Collected data:
┌────────

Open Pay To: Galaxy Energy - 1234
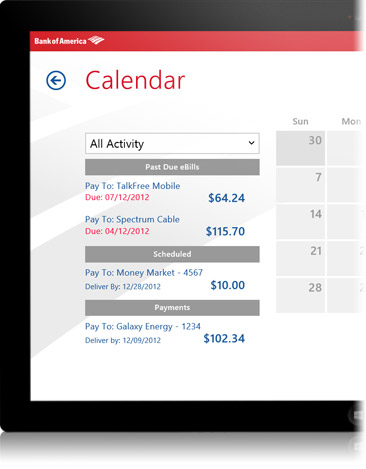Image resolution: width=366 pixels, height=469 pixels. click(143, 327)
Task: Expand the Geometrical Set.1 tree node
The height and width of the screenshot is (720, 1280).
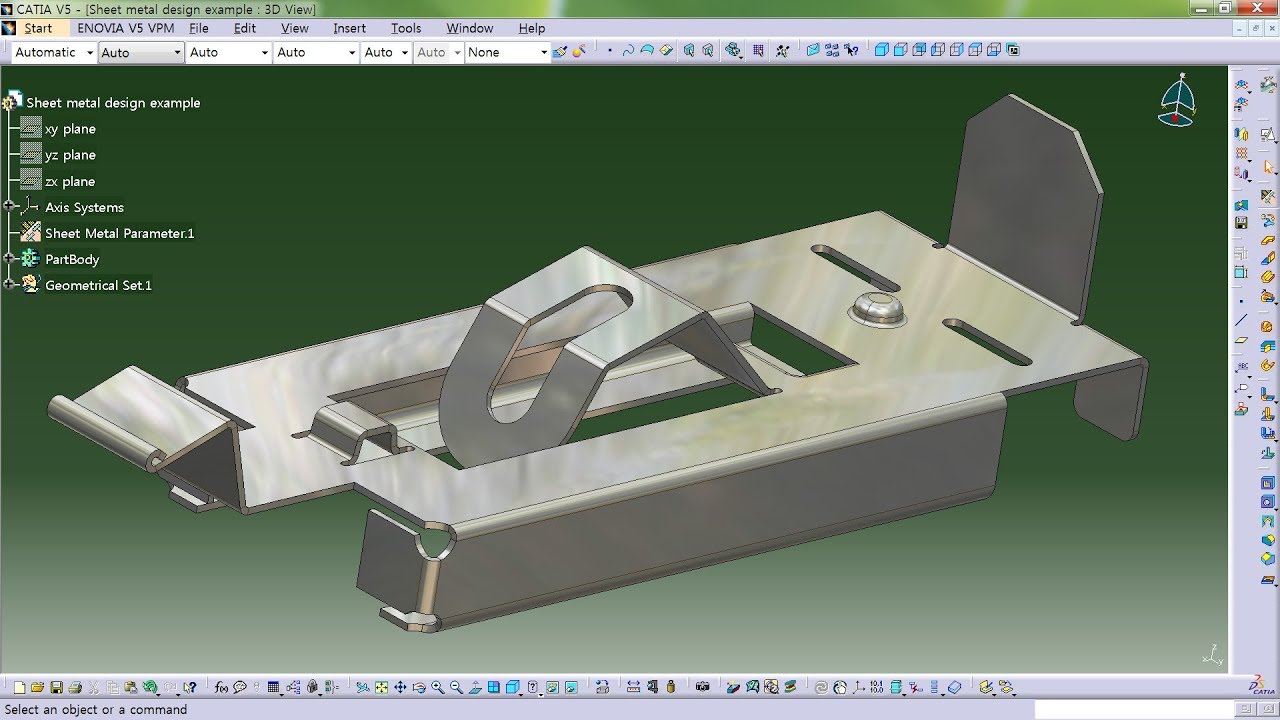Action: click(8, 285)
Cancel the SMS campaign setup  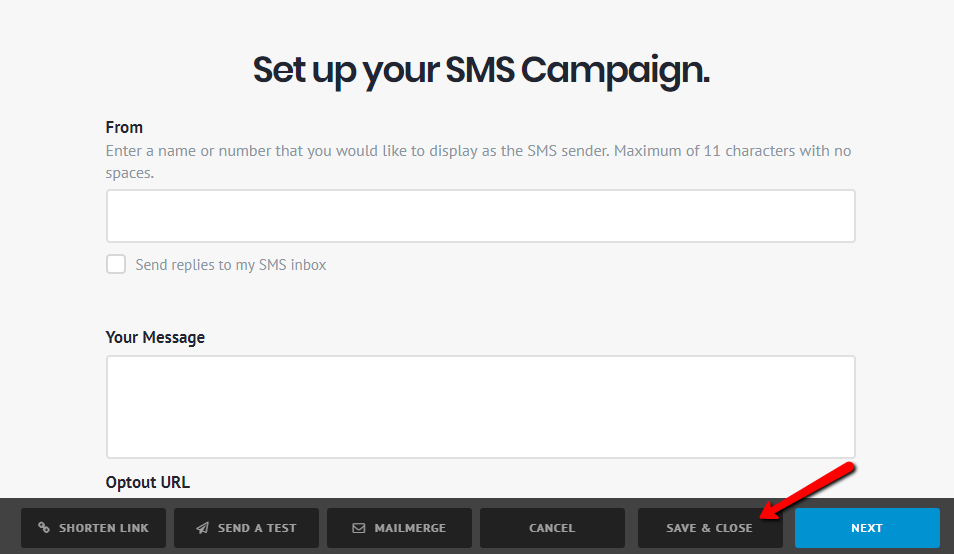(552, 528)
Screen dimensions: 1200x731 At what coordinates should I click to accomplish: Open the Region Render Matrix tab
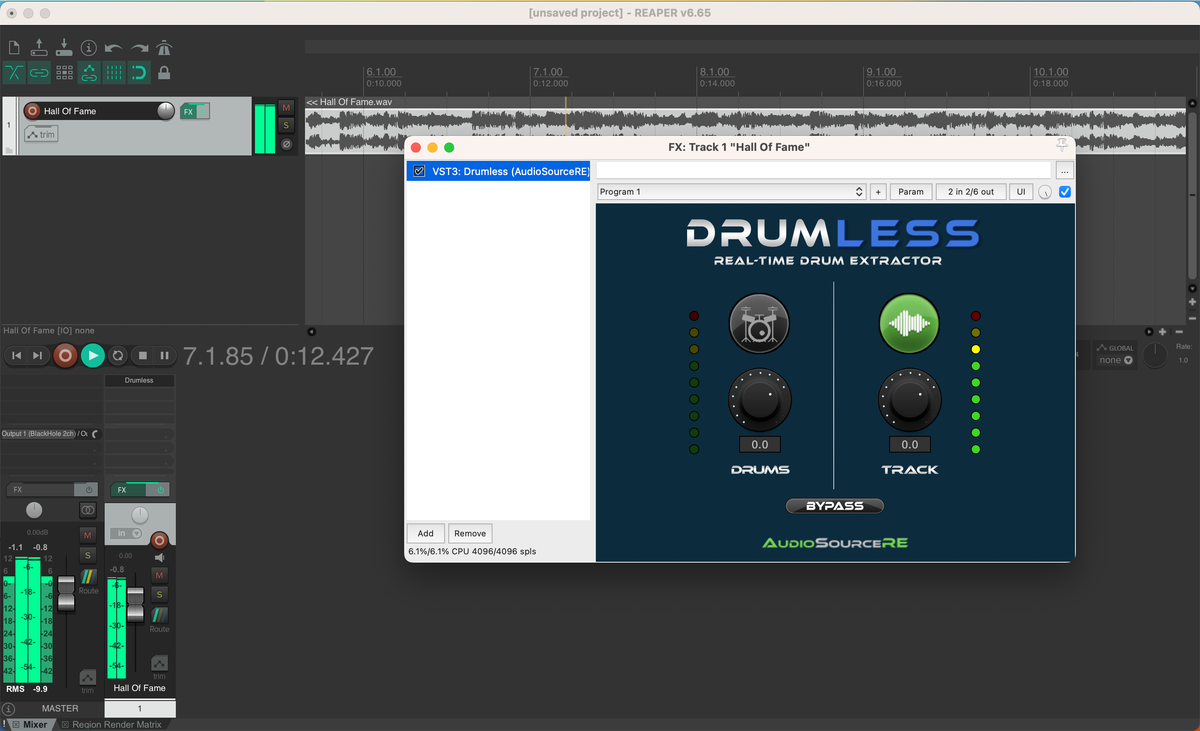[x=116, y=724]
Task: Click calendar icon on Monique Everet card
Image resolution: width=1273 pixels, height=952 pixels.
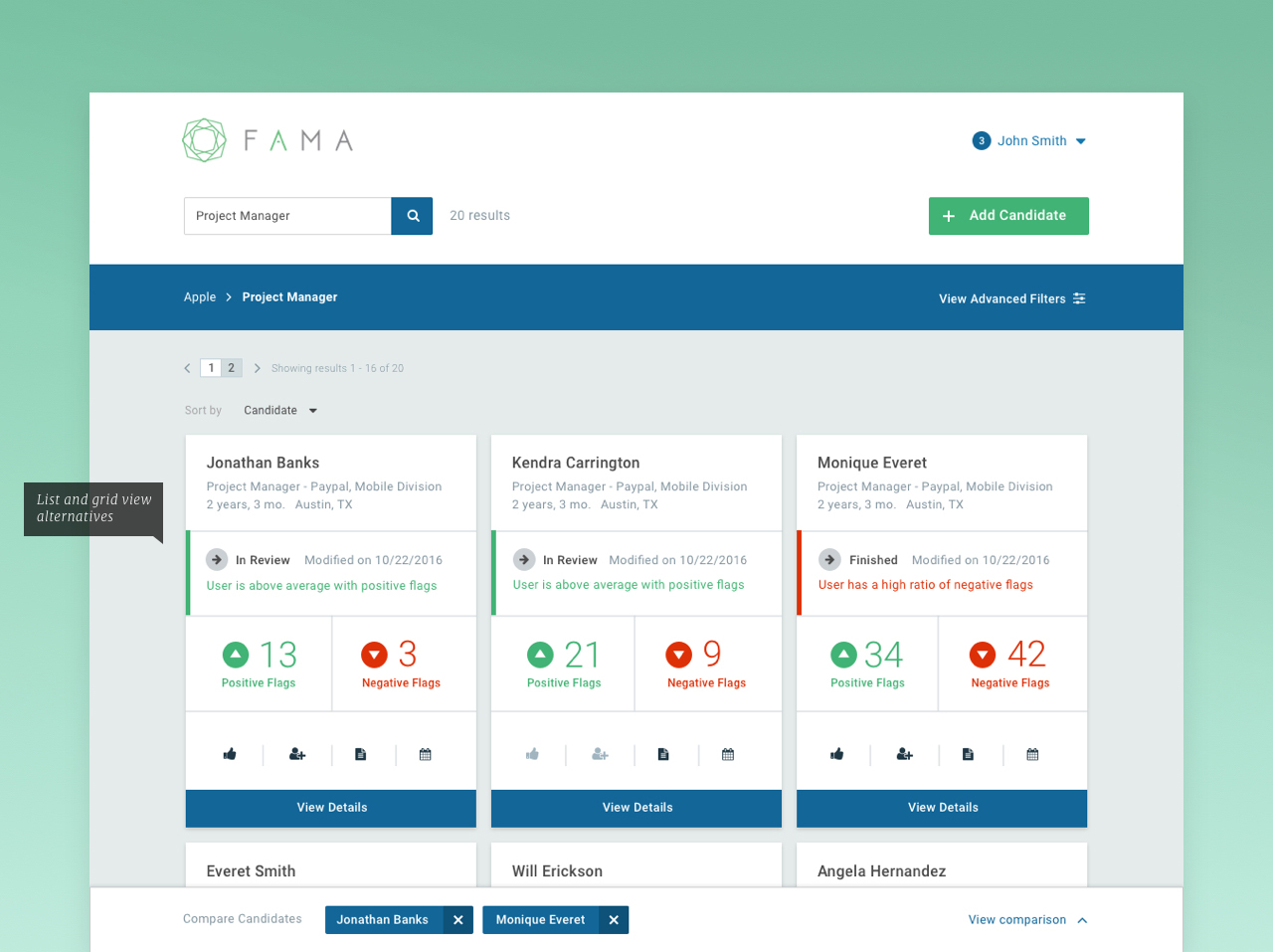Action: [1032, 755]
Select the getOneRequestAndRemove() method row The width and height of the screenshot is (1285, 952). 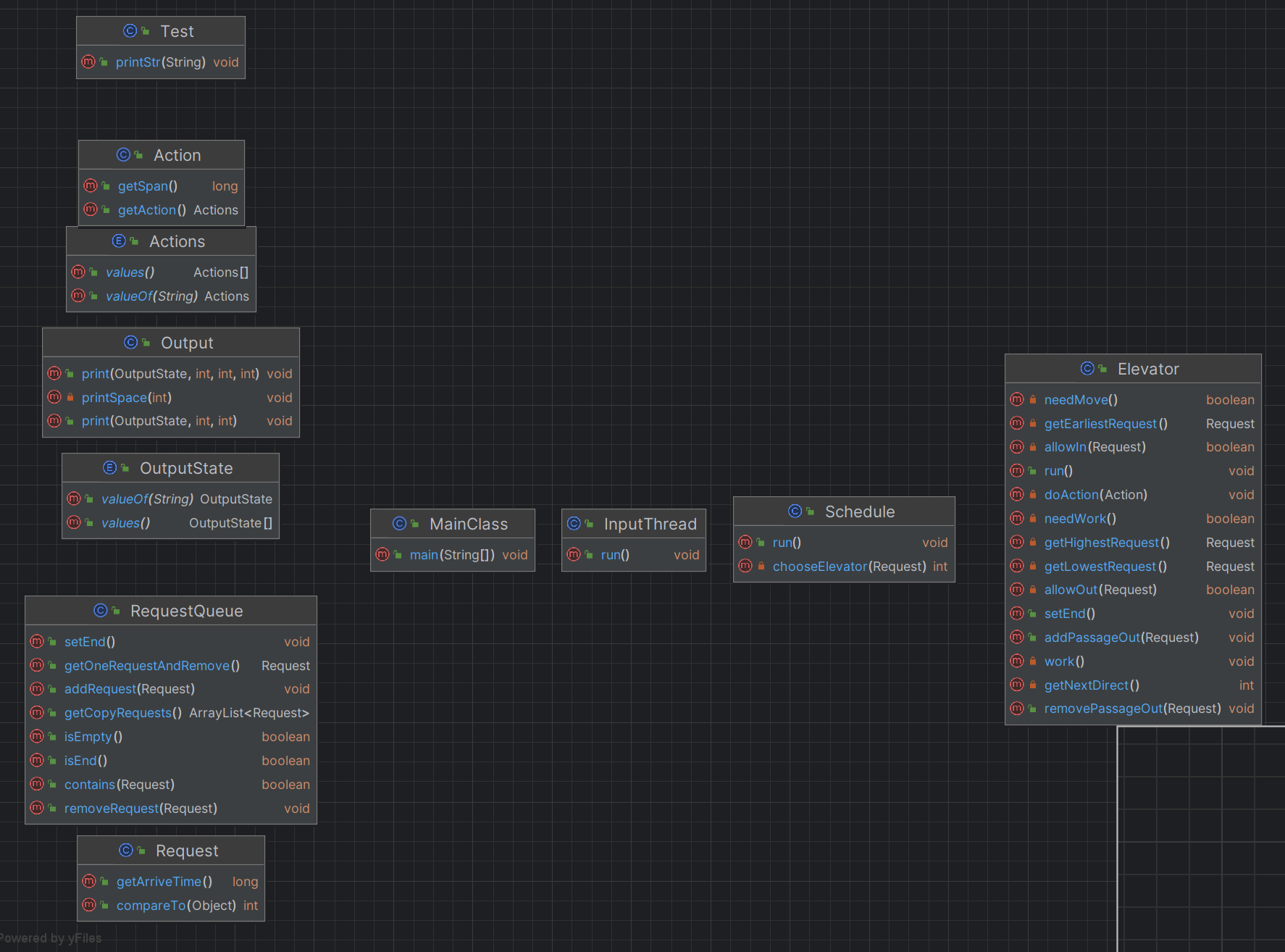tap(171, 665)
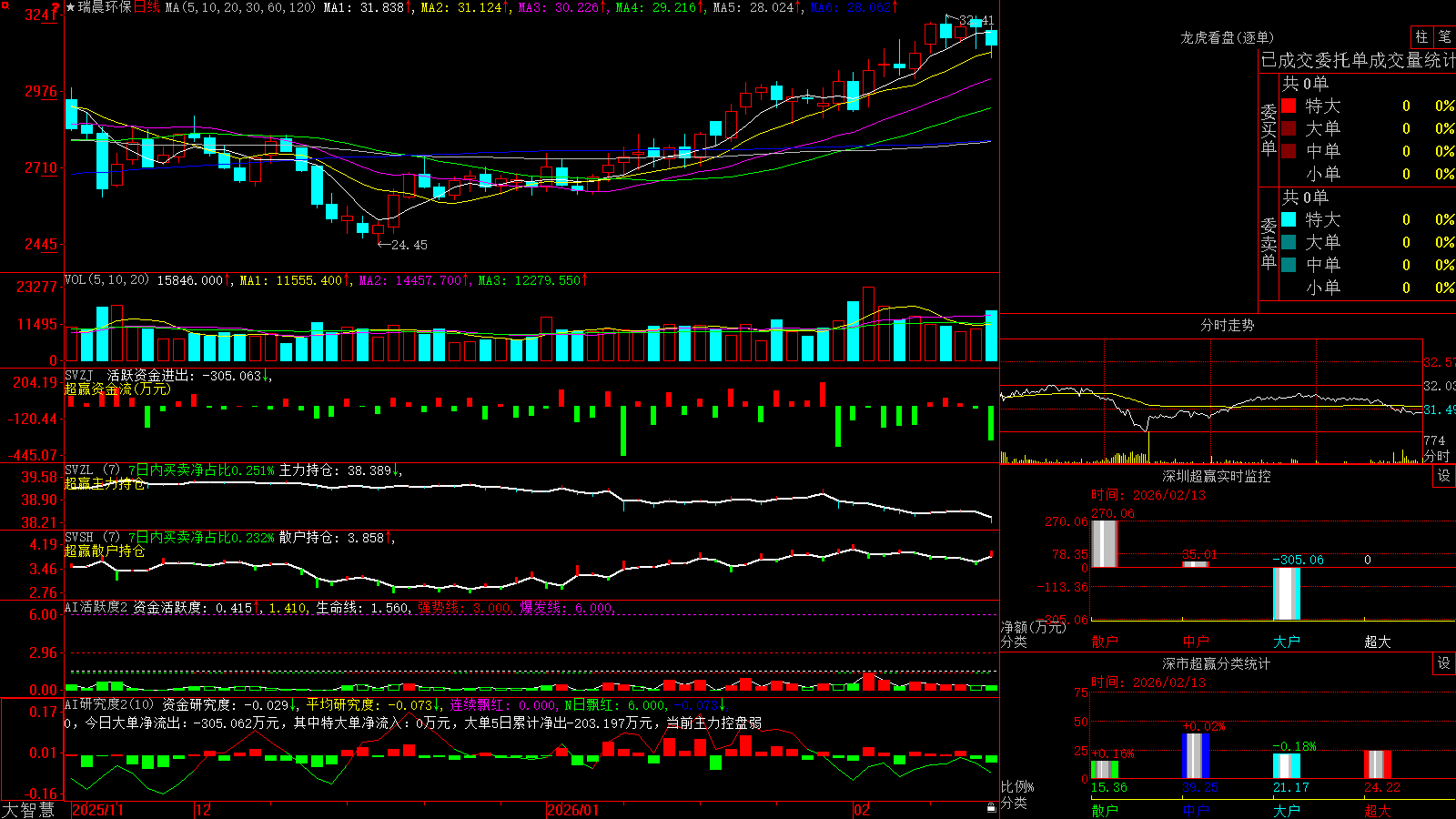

└────────

For each line above that contains "Task", make a copy.

Task: Expand the Geometrical Set.1 tree node
Task: Click calendar icon on Monique Everet card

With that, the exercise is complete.